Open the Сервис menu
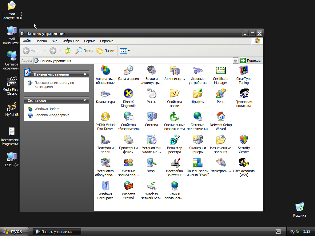315x236 pixels. click(x=90, y=41)
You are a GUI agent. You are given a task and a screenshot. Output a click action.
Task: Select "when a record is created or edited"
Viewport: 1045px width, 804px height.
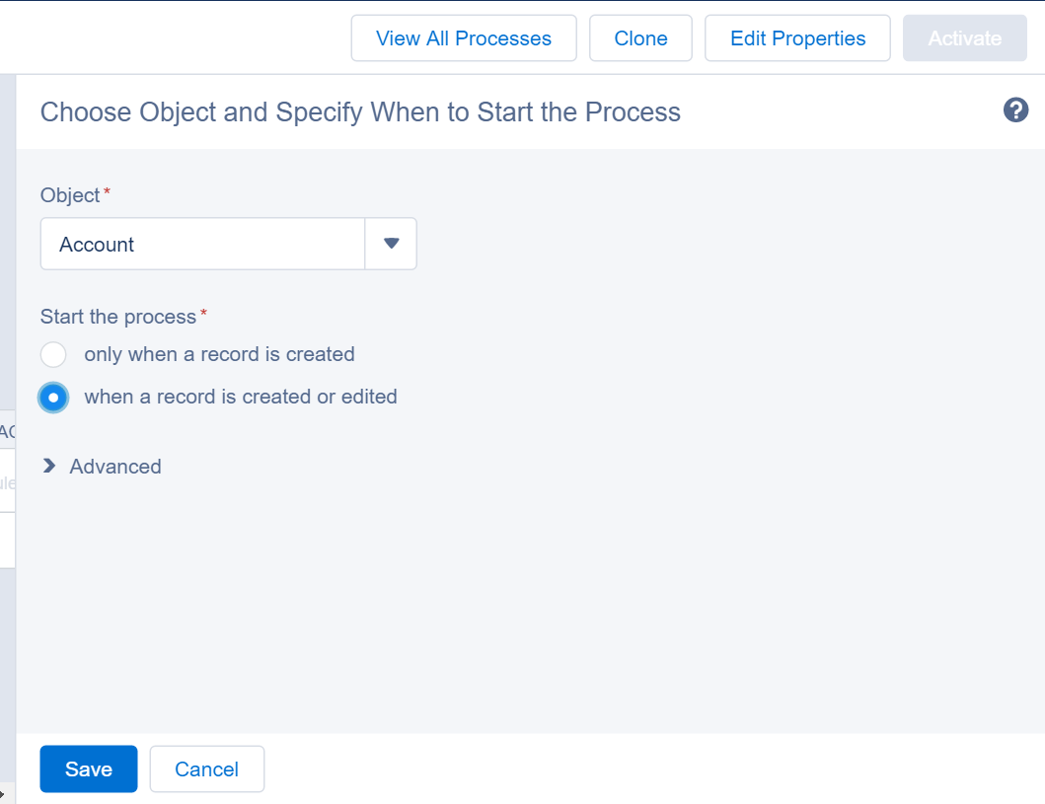tap(53, 398)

_ _ _

Output each line above exactly as it stands, omitting the pictures.

Open the Сервис menu
315x236 pixels. click(x=90, y=41)
You are a GUI agent. You are given a task and a screenshot. Output a click action.
Task: Select "when a record is created or edited"
Viewport: 1045px width, 804px height.
tap(53, 398)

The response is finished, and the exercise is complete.